5 Ways to Keep the Passion Alive in Your Relationship After 50, According to Experts
There are easy things you can do to reignite the spark.
After the age of 50, you likely look back on the earlier stages of your relationship with fondness: you went on weekly date nights, dressed up to run the tiniest errands, and maybe even had sex daily. It might seem like those days are behind you—but it doesn't have to be that way. Now that you're in your sixth decade, there are new and exciting things to look forward to—sometimes, even ones that you wouldn't have been able to access when you were younger. Ahead, relationship experts tell us the easiest ways to keep the passion alive in your relationship after the age of 50. Keep reading for a more sizzling romance.
Increase your intimacy.
Or, as Jordyn Mastrodomenico, LCADC, LAC, CTP, clinical director at Choice Point, put it: become the couple the kids would be embarrassed around. "Keep touching your partner throughout the day and even flirt a little," Mastrodomenico says. "Intimacy can be a number of things: if your partner wants you in the kitchen with them, go help them out; if they want to drink coffee with you—sure, why not; if they want to walk around in the park silently—that's even better."
By becoming more intimate via hand-holding, quality time, and other flirtatious behaviors, you'll build your bond and remain as passionate as ever in the bedroom and beyond.
Inject "healthy instability" into your relationship.
No, this doesn't mean picking fights for no reason. Instead, incorporate some unexpected behaviors into your routine. "If your behavior is predictable, and your partner always knows what to expect, it can be difficult to maintain the sizzle," says Mari Vasan, a board-certified hypnotherapist who works exclusively with midlife women. "If you're typically dressed in sweats at the end of the day, consider greeting your partner in your sexiest outfit and show him or her what you have in store for the two of you—for example, a warm bath, a massage, a sensuous dinner, or something out of the box." Or, if you typically come home from work and read, call your partner early in the day to say you've made plans for the evening and they should be ready when you get home, Vasan advises.

EXTRACTED ENTRIES -
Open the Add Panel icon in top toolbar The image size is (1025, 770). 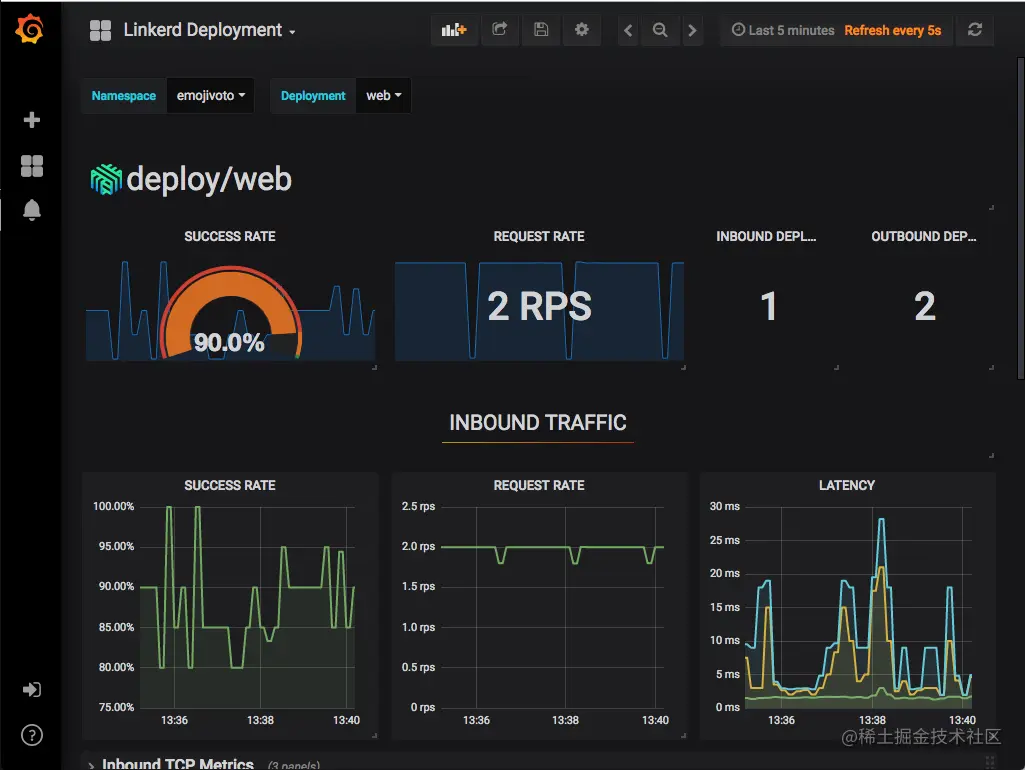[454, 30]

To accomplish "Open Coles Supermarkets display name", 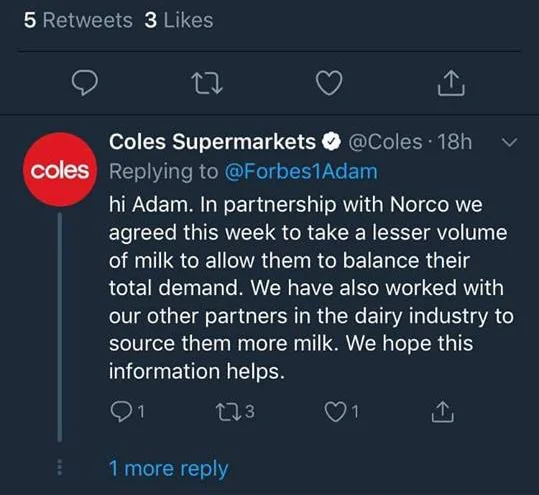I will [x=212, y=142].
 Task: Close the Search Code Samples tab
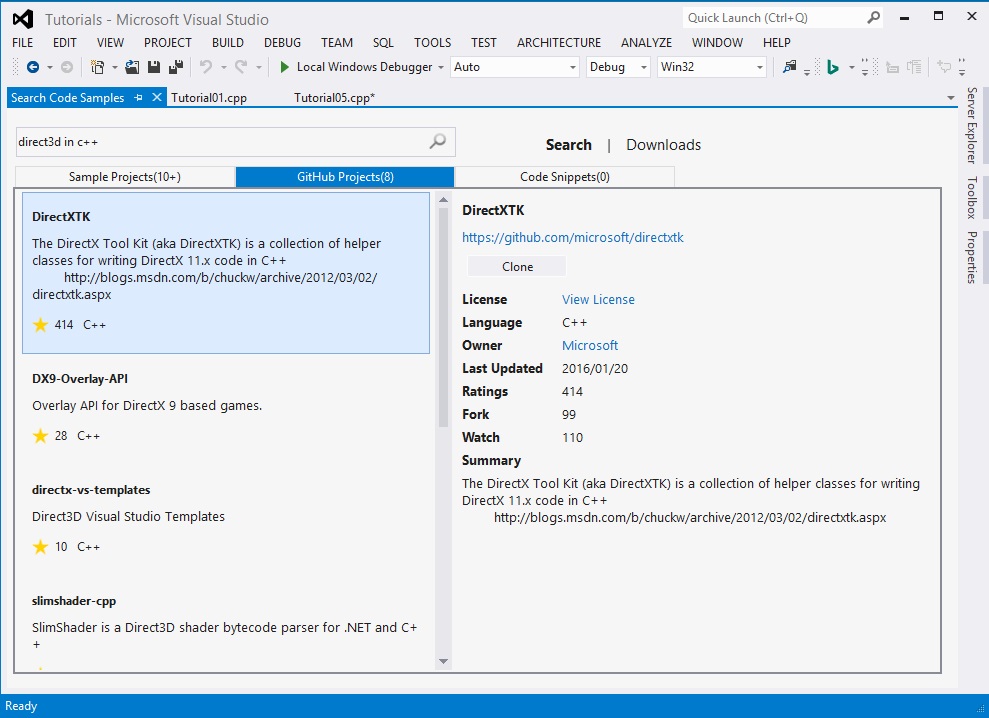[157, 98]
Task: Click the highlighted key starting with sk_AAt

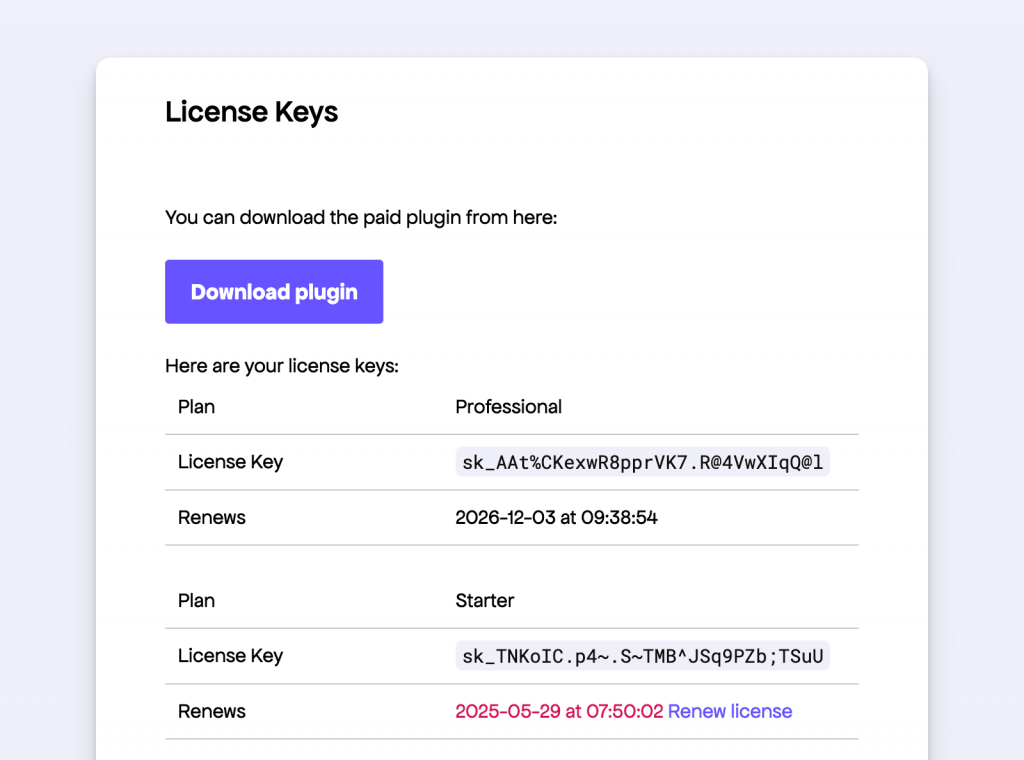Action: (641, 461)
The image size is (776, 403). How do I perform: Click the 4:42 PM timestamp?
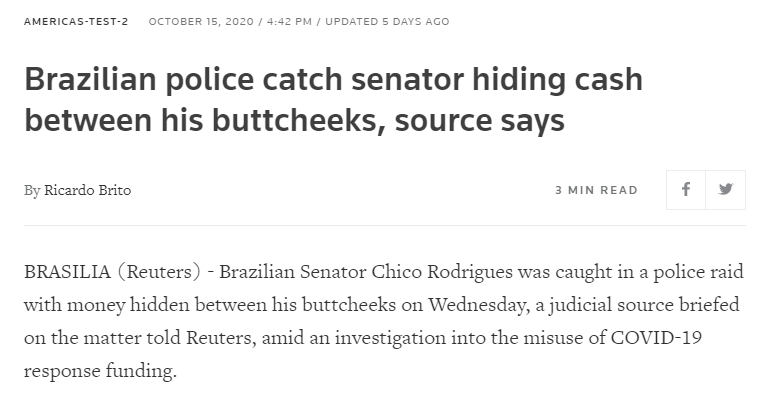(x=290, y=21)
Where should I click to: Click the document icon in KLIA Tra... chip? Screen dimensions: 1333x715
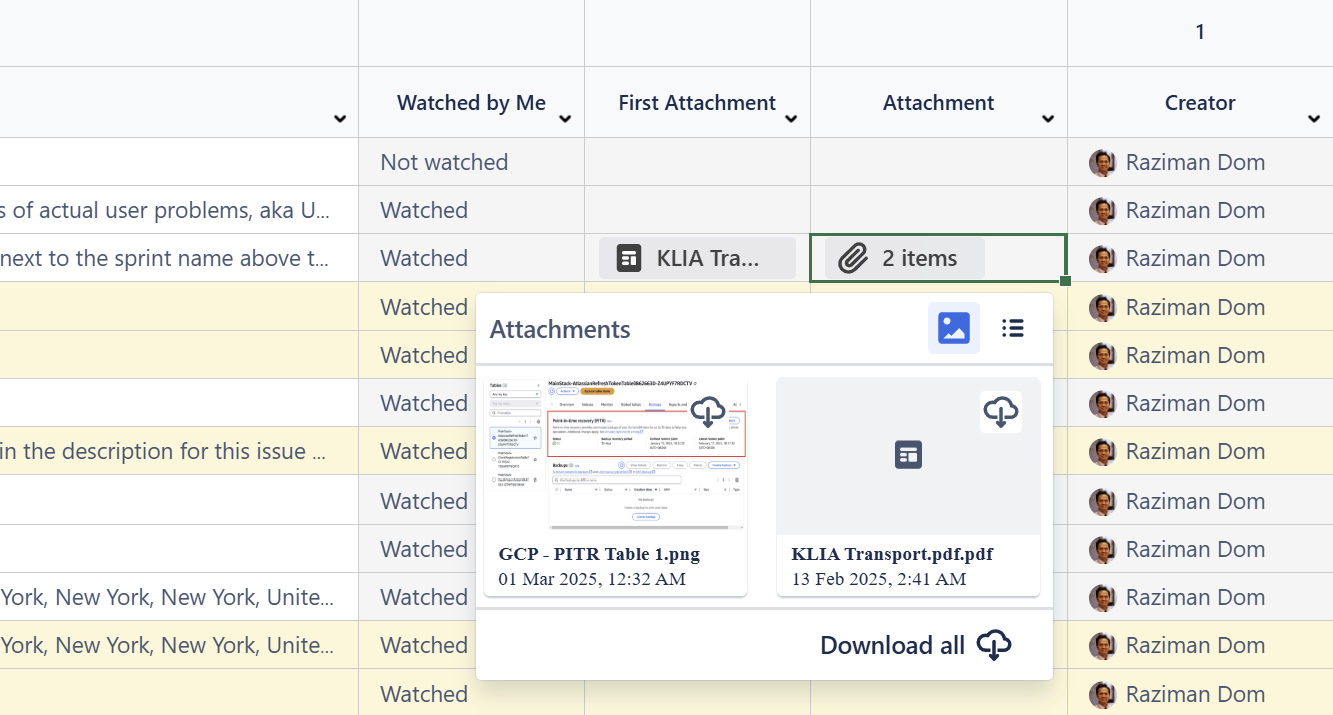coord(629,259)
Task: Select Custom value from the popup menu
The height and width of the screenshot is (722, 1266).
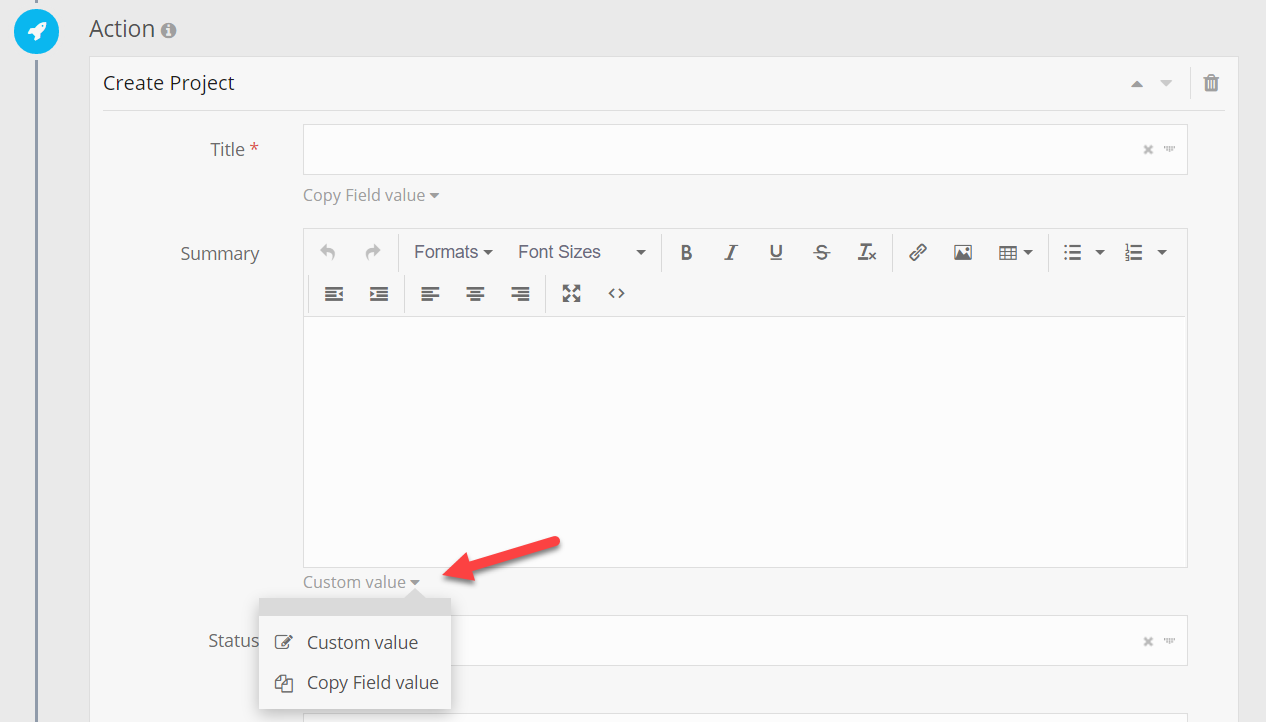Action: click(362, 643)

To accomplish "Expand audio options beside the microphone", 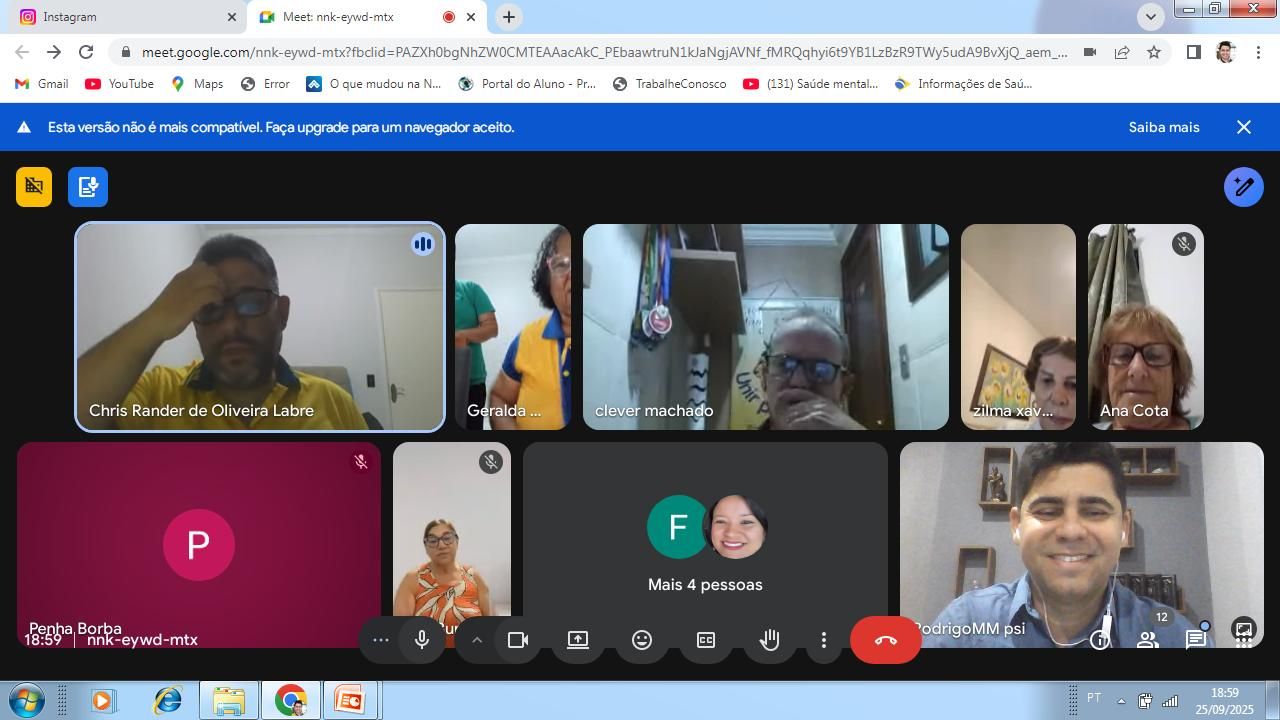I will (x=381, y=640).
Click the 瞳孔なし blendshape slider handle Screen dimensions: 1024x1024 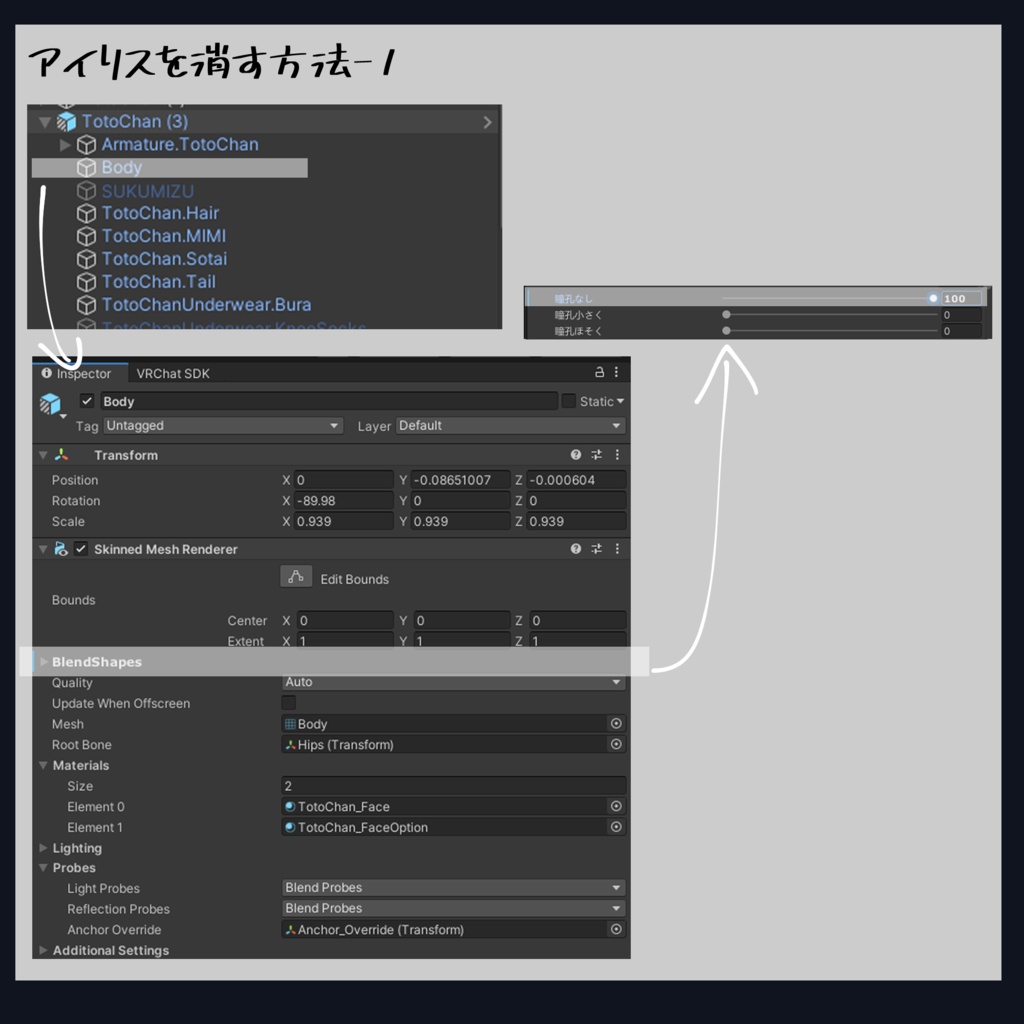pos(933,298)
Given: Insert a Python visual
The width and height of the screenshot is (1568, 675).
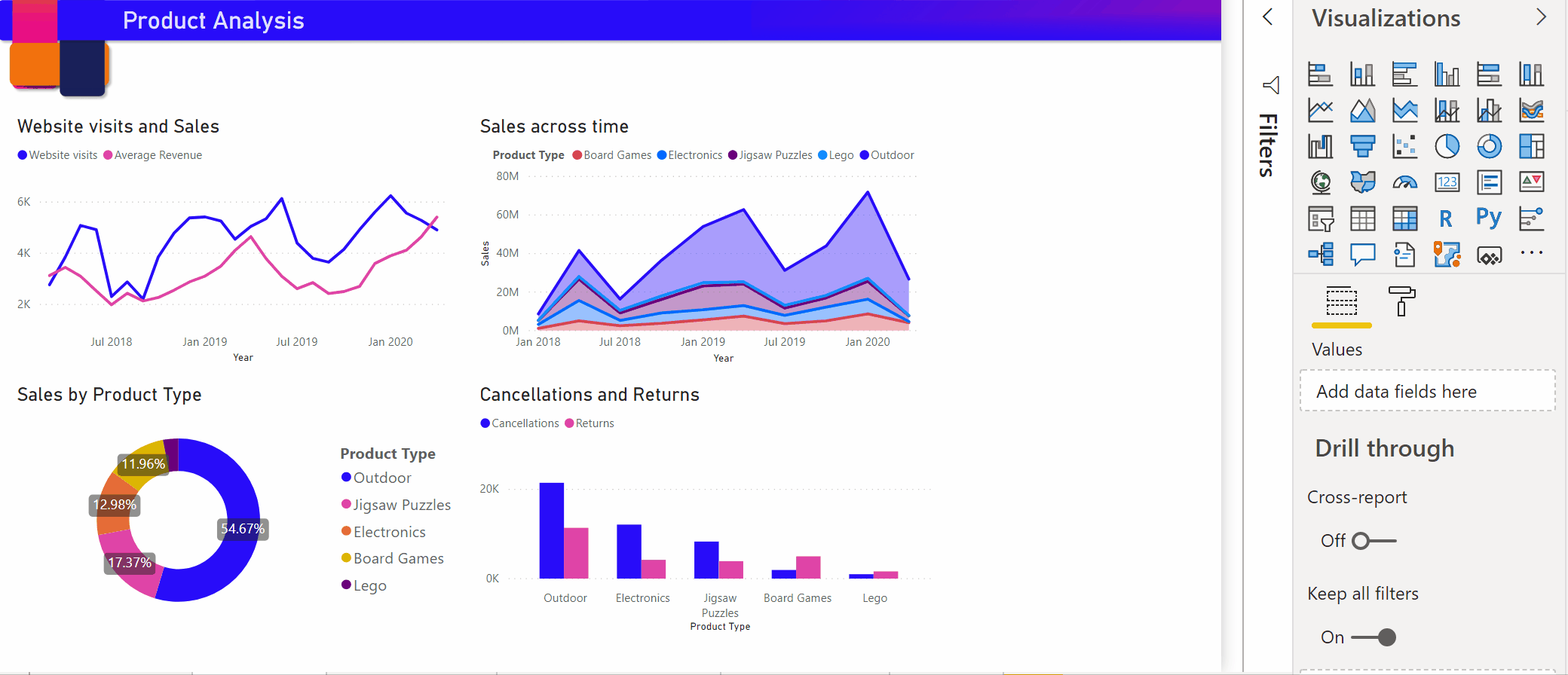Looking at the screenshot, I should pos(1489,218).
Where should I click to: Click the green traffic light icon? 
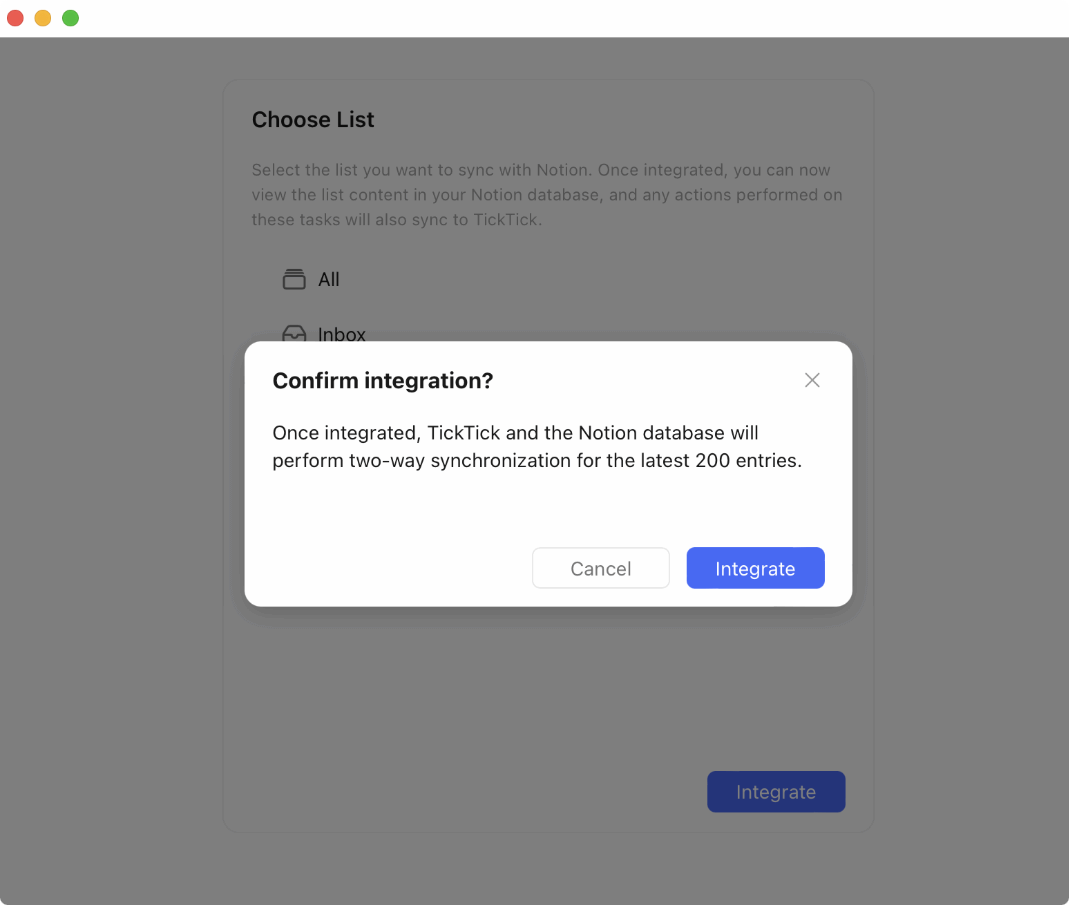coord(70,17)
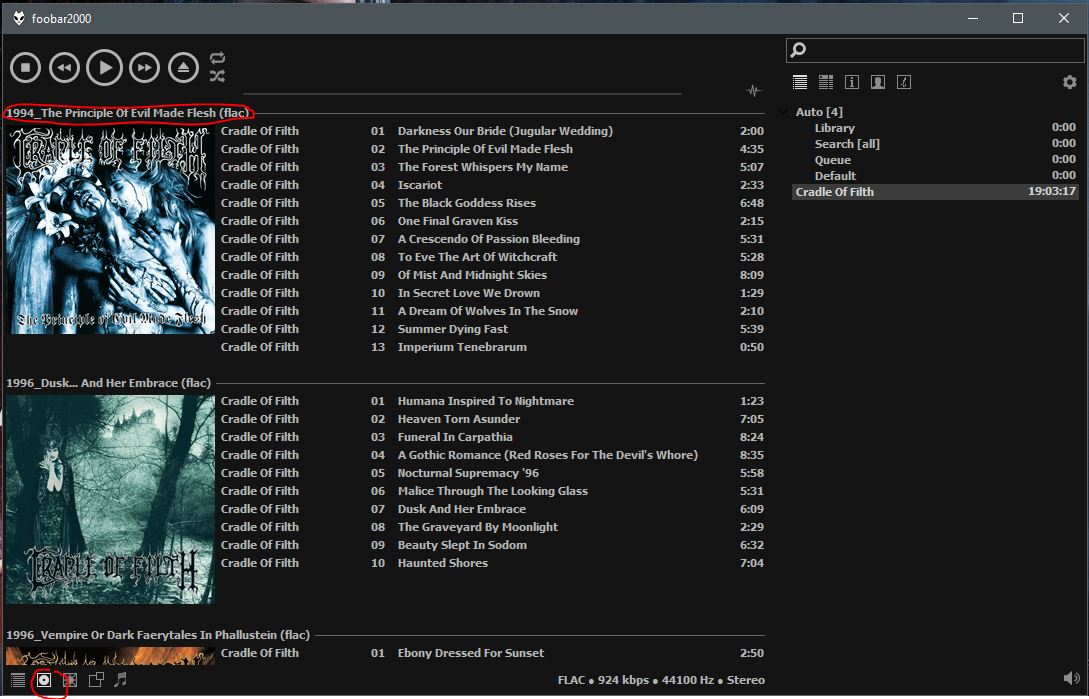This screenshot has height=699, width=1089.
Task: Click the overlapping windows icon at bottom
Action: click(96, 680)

WORK ORDER A -
From the article on keeping passion alive after 50, return the part that opens with the words containing "After the age of 50, you" and closes with "more sizzling romance.", copied exactly.
WORK ORDER B -
Answer these questions using the article on keeping passion alive after 50:
(i) What is Jordyn Mastrodomenico's job title, and where?
(ii) With whom does Mari Vasan work exclusively?
(iii) According to the opening paragraph, what kind of night out did couples go on weekly in the earlier stages of their relationship?

TASK RESULT A -
After the age of 50, you likely look back on the earlier stages of your relationship with fondness: you went on weekly date nights, dressed up to run the tiniest errands, and maybe even had sex daily. It might seem like those days are behind you—but it doesn't have to be that way. Now that you're in your sixth decade, there are new and exciting things to look forward to—sometimes, even ones that you wouldn't have been able to access when you were younger. Ahead, relationship experts tell us the easiest ways to keep the passion alive in your relationship after the age of 50. Keep reading for a more sizzling romance.

TASK RESULT B -
(i) Clinical director at Choice Point
(ii) Midlife women
(iii) Date nights